**TAREFA**
Copie tudo desde a linha que contém "Task: Toggle the microphone button" até o final dos itens, trocando "dropdown" por "menu" e deixando o resto igual.

**DADOS DO EXERCÍCIO**
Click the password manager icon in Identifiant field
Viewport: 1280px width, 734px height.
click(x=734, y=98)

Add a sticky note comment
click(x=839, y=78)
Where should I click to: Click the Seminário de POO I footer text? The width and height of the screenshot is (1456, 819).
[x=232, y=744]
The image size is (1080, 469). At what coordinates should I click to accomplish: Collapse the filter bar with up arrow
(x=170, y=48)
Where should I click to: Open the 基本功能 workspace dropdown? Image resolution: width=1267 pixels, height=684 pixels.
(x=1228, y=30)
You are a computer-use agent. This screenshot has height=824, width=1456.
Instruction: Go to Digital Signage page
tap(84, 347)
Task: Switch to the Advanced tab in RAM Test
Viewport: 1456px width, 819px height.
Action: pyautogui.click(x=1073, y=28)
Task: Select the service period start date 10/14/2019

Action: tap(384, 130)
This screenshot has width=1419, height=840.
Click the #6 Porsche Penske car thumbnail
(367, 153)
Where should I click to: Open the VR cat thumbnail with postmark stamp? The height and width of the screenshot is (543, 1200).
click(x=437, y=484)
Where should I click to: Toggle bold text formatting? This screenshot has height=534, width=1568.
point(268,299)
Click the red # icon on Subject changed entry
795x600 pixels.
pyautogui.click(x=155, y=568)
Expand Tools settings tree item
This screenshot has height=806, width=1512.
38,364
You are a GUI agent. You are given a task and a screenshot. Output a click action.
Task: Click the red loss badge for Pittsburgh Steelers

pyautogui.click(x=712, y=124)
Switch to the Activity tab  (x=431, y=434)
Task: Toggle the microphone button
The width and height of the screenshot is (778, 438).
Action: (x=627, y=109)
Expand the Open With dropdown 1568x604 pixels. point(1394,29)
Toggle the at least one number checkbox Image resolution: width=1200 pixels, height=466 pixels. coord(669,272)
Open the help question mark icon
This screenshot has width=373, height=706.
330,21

**RESPOSTA CORRETA**
Task: Toggle the microphone button
The width and height of the screenshot is (778, 438).
Action: (x=627, y=109)
Expand the Open With menu 1568x604 pixels. point(1394,29)
Toggle the at least one number checkbox Image resolution: width=1200 pixels, height=466 pixels. coord(669,272)
Open the help question mark icon
This screenshot has width=373, height=706.
330,21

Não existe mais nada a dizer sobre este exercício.